Why positively should we listen to our critics?
1) Because even if they get some things wrong (or a lot of things wrong), there is probably at least a nugget of truth to their concerns.
2) Most of all – because we naturally tend toward people who think similarly to us. We have to work to hear opposing views. It is not human nature. I loved debate in high school and college. I loved to ARGUE with someone of opposing views, but it took great maturity in life before I could LISTEN to someone with opposing views. Our natural tendency is to seek out and surround ourselves with people who support our views or are heading in a direction we want to head. But those people likely have similar hangups to us. We tend toward them because they are comfortable. Which is why we need critics. They make us uncomfortable, but we’ll never correct mistaken long held assumptions without being pushed out of our comfort zone. Correction is inherently uncomfortable.
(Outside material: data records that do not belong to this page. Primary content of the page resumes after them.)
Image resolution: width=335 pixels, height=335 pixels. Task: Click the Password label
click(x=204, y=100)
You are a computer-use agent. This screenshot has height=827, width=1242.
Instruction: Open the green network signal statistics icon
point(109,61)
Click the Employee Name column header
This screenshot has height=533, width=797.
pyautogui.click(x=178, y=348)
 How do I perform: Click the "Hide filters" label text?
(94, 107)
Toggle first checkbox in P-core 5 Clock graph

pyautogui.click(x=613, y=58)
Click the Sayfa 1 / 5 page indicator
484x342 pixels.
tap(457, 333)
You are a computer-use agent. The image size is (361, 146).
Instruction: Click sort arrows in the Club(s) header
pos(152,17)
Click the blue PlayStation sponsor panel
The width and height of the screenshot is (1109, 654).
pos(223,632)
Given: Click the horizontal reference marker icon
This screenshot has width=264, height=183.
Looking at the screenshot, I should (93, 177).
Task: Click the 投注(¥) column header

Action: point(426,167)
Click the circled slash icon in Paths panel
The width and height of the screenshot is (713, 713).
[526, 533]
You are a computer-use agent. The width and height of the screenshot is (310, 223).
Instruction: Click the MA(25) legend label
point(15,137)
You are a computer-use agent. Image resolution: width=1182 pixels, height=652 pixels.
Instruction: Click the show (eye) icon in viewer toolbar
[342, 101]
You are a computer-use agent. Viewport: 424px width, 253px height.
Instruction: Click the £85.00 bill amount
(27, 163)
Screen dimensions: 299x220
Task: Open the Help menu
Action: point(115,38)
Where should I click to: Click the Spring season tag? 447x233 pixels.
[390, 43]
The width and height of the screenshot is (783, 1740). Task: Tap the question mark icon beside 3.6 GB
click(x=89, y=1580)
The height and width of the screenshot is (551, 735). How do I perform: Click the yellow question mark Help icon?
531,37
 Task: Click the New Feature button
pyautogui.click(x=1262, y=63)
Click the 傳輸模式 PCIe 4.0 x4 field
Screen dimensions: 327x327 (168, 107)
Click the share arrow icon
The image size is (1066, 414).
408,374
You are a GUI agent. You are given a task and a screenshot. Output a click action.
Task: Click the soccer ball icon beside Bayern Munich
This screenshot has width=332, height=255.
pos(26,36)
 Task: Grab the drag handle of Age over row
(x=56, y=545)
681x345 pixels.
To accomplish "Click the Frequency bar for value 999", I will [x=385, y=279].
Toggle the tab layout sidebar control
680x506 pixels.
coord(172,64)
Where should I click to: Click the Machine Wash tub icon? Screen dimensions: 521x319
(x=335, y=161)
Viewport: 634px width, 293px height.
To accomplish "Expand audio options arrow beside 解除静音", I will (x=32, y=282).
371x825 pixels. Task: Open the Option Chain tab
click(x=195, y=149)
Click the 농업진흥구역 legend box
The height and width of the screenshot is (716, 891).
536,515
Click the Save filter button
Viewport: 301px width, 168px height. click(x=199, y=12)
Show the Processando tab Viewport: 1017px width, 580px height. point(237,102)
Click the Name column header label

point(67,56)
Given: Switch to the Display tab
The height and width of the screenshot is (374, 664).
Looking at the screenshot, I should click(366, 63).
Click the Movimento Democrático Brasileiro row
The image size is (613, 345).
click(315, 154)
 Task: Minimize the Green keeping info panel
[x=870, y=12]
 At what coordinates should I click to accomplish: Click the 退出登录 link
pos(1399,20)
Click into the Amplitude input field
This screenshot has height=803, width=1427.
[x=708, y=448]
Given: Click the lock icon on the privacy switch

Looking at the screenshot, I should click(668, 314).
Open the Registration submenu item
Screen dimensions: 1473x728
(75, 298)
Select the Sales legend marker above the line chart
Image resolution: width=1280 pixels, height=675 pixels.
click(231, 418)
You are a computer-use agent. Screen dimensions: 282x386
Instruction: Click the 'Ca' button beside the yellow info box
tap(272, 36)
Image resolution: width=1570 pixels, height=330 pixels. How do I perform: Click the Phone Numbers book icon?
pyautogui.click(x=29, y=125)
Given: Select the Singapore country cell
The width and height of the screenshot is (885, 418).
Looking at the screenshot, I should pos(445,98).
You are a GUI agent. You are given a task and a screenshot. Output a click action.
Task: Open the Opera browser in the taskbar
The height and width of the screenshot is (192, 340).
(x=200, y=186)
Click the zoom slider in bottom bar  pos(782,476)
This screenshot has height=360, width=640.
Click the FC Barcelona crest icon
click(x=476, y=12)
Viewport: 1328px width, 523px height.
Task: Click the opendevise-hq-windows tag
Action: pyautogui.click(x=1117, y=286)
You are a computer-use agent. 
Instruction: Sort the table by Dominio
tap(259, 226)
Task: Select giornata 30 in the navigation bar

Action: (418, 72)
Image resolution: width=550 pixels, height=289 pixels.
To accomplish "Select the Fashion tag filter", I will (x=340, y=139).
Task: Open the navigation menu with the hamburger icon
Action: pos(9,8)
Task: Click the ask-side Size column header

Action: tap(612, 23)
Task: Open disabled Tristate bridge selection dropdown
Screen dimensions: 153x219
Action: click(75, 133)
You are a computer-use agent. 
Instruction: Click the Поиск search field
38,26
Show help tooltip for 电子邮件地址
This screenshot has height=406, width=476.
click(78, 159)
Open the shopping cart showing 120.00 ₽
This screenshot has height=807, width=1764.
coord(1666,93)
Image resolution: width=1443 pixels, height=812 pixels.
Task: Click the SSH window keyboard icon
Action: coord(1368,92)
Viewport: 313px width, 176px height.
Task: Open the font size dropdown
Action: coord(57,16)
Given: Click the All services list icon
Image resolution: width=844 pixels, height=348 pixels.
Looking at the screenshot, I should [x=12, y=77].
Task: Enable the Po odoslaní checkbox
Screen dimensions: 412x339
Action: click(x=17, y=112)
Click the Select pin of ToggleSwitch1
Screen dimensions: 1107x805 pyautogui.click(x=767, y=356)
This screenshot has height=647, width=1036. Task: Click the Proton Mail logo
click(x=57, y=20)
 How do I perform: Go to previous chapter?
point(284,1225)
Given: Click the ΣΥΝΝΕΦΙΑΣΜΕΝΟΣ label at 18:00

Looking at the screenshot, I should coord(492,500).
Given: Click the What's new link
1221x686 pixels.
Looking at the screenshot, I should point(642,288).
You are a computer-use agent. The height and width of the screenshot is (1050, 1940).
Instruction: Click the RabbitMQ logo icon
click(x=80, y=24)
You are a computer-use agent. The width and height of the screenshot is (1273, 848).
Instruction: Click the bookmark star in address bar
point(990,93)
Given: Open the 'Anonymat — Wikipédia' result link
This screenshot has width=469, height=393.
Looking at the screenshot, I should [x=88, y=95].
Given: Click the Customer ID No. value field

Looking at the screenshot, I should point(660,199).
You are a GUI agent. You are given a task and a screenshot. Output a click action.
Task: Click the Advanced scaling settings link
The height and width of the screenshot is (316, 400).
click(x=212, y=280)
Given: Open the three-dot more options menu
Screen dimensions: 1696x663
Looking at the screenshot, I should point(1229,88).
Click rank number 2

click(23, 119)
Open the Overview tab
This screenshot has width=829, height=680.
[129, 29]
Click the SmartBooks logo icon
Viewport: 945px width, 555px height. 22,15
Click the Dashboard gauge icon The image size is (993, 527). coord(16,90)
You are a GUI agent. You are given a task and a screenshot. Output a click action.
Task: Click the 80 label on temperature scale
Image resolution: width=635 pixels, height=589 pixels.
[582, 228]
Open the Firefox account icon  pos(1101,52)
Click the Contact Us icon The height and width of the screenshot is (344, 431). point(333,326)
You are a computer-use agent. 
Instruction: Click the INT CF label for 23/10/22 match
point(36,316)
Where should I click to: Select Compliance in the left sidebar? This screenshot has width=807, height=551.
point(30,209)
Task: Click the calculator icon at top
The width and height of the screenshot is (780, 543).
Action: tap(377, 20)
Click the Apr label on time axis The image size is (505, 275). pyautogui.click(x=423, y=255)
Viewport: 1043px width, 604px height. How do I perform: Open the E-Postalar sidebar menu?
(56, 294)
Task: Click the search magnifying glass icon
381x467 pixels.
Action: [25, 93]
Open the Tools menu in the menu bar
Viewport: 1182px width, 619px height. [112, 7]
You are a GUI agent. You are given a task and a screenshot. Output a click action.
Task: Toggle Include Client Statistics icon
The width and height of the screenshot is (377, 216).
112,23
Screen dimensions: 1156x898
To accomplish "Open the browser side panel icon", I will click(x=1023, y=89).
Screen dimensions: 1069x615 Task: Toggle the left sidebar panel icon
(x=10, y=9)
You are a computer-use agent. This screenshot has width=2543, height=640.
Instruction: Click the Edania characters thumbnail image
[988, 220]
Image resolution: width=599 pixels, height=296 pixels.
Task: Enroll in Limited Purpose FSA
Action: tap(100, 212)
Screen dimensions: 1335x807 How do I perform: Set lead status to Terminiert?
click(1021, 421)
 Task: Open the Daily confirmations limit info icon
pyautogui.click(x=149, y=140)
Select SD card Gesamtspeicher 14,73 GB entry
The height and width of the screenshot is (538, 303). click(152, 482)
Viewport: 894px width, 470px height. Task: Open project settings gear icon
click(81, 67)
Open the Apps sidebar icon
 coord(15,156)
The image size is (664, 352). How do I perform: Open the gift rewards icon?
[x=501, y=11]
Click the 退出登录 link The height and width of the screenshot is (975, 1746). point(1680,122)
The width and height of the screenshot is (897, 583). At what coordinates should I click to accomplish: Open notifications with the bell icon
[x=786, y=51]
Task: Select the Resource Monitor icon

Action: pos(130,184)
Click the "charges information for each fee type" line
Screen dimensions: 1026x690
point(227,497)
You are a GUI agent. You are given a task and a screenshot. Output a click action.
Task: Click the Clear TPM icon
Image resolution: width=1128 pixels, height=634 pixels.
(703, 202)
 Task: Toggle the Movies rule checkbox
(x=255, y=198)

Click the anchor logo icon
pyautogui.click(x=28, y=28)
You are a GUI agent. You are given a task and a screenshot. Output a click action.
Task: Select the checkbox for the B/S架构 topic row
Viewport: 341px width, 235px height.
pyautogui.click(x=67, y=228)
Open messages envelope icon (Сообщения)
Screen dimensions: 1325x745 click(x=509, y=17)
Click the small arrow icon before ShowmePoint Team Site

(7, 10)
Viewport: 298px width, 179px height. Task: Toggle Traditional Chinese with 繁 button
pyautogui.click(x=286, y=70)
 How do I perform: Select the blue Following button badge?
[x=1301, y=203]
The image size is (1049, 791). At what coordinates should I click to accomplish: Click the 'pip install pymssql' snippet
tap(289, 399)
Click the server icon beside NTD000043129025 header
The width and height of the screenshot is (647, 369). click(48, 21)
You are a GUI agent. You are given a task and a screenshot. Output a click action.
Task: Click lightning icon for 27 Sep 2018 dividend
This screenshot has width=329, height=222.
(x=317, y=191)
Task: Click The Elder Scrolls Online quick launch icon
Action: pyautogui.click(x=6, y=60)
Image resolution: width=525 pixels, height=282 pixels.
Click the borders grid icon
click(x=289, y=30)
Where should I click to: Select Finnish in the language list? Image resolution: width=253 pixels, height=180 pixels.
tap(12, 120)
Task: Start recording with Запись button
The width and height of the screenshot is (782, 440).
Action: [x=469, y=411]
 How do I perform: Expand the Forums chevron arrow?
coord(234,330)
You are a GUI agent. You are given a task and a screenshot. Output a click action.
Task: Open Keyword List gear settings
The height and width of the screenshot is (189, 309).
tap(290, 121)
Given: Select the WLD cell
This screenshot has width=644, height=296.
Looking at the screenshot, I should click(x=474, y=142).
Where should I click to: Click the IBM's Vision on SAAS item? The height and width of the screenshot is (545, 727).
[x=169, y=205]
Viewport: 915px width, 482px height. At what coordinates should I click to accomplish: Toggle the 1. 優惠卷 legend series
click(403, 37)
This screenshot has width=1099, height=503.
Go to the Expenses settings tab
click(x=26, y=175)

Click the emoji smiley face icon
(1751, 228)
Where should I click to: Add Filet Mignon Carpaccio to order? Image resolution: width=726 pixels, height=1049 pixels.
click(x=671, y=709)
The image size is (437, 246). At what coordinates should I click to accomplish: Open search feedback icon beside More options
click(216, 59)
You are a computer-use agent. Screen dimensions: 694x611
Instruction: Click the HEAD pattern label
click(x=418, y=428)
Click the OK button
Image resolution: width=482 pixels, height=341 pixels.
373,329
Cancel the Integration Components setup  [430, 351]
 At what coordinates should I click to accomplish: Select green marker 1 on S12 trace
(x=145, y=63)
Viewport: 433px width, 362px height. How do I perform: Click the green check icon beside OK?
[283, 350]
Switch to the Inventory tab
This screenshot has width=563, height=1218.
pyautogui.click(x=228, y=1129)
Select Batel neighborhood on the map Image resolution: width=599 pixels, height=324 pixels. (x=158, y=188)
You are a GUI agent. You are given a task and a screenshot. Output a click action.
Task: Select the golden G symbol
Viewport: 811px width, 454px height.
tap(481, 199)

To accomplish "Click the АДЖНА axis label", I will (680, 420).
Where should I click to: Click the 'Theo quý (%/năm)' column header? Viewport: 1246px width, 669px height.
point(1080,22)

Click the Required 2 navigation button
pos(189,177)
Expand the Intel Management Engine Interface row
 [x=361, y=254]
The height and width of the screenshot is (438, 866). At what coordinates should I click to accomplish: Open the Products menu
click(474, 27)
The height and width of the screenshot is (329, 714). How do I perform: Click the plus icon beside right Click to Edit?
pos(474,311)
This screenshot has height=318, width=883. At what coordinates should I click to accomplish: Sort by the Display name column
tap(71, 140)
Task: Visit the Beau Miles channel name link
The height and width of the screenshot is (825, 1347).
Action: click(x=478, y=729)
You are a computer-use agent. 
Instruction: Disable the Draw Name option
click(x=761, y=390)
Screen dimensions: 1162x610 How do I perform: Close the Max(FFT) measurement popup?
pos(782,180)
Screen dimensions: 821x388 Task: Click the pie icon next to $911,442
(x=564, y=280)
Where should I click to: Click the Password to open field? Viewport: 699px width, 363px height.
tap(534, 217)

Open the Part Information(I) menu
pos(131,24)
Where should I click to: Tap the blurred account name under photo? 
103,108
When we listen to our critics in an unhealthy way, we cave to their concerns because of the peer pressure. When we listen to our critics in a healthy way, we lay down defensiveness and try to figure out what of their concerns fits with our root convictions. Not all of their criticisms will fit with our root convictions, but many, many times, much of their criticism will. Next time someone criticizes you, I encourage you to lay down defensiveness and respond, “I’m going to think about what you said.” Then, go think about what they said. Think about principles from Scripture and passages you’ve been reading. Think about sermons you’ve heard and long standing burdens the Spirit has laid on your heart. Pray for clarity from the Spirit and the Word. Let yourself be challenged. It’s a beautiful thing, and it’s called growth.